Set task: Convert the data entries below into a Markdown table with the columns "No." and "Line," numbering each row and omitting blank lines.

Data entries:
+++

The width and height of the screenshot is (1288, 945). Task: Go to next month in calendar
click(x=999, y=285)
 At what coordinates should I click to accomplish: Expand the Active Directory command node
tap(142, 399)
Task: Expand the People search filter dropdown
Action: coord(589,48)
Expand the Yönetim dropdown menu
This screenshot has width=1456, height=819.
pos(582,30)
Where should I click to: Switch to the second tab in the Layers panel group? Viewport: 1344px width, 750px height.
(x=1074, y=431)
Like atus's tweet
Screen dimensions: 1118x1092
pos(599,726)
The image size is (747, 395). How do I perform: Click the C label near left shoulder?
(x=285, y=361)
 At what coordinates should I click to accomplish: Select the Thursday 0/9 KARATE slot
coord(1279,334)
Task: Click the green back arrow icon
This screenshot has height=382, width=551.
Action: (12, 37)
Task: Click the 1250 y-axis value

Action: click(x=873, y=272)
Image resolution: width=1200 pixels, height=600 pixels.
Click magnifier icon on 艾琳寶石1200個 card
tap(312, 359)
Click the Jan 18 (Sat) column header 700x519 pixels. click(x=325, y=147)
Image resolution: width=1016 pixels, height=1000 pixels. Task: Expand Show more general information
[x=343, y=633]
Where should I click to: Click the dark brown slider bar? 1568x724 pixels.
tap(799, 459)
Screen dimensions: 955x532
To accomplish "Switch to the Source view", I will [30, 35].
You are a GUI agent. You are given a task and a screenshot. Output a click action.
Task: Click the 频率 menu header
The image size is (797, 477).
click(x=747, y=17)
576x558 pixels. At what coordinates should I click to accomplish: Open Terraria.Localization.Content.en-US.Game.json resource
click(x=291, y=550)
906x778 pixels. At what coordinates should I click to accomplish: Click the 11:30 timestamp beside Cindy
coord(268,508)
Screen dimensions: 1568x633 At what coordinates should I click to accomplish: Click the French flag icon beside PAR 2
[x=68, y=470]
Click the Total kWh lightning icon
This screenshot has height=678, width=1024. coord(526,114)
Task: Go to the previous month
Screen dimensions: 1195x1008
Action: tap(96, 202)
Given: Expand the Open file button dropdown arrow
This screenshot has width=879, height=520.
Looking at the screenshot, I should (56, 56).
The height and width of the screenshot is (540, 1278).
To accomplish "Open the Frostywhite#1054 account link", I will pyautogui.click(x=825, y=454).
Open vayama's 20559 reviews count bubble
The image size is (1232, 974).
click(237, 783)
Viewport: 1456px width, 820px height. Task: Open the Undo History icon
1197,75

+++

Complete response:
| No. | Line |
|---|---|
| 1 | The width and height of the screenshot is (1288, 945). Task: Go to next month in calendar |
| 2 | click(x=999, y=285) |
| 3 |  At what coordinates should I click to accomplish: Expand the Active Directory command node |
| 4 | tap(142, 399) |
| 5 | Task: Expand the People search filter dropdown |
| 6 | Action: coord(589,48) |
| 7 | Expand the Yönetim dropdown menu |
| 8 | This screenshot has width=1456, height=819. |
| 9 | pos(582,30) |
| 10 | Where should I click to: Switch to the second tab in the Layers panel group? Viewport: 1344px width, 750px height. |
| 11 | (x=1074, y=431) |
| 12 | Like atus's tweet |
| 13 | Screen dimensions: 1118x1092 |
| 14 | pos(599,726) |
| 15 | The image size is (747, 395). How do I perform: Click the C label near left shoulder? |
| 16 | (x=285, y=361) |
| 17 |  At what coordinates should I click to accomplish: Select the Thursday 0/9 KARATE slot |
| 18 | coord(1279,334) |
| 19 | Task: Click the green back arrow icon |
| 20 | This screenshot has height=382, width=551. |
| 21 | Action: (12, 37) |
| 22 | Task: Click the 1250 y-axis value |
| 23 | Action: click(x=873, y=272) |
| 24 | Image resolution: width=1200 pixels, height=600 pixels. |
| 25 | Click magnifier icon on 艾琳寶石1200個 card |
| 26 | tap(312, 359) |
| 27 | Click the Jan 18 (Sat) column header 700x519 pixels. click(x=325, y=147) |
| 28 | Image resolution: width=1016 pixels, height=1000 pixels. Task: Expand Show more general information |
| 29 | [x=343, y=633] |
| 30 | Where should I click to: Click the dark brown slider bar? 1568x724 pixels. |
| 31 | tap(799, 459) |
| 32 | Screen dimensions: 955x532 |
| 33 | To accomplish "Switch to the Source view", I will [30, 35]. |
| 34 | You are a GUI agent. You are given a task and a screenshot. Output a click action. |
| 35 | Task: Click the 频率 menu header |
| 36 | The image size is (797, 477). |
| 37 | click(x=747, y=17) |
| 38 | 576x558 pixels. At what coordinates should I click to accomplish: Open Terraria.Localization.Content.en-US.Game.json resource |
| 39 | click(x=291, y=550) |
| 40 | 906x778 pixels. At what coordinates should I click to accomplish: Click the 11:30 timestamp beside Cindy |
| 41 | coord(268,508) |
| 42 | Screen dimensions: 1568x633 At what coordinates should I click to accomplish: Click the French flag icon beside PAR 2 |
| 43 | [x=68, y=470] |
| 44 | Click the Total kWh lightning icon |
| 45 | This screenshot has height=678, width=1024. coord(526,114) |
| 46 | Task: Go to the previous month |
| 47 | Screen dimensions: 1195x1008 |
| 48 | Action: tap(96, 202) |
| 49 | Given: Expand the Open file button dropdown arrow |
| 50 | This screenshot has width=879, height=520. |
| 51 | Looking at the screenshot, I should (56, 56). |
| 52 | The height and width of the screenshot is (540, 1278). |
| 53 | To accomplish "Open the Frostywhite#1054 account link", I will pyautogui.click(x=825, y=454). |
| 54 | Open vayama's 20559 reviews count bubble |
| 55 | The image size is (1232, 974). |
| 56 | click(237, 783) |
| 57 | Viewport: 1456px width, 820px height. Task: Open the Undo History icon |
| 58 | 1197,75 |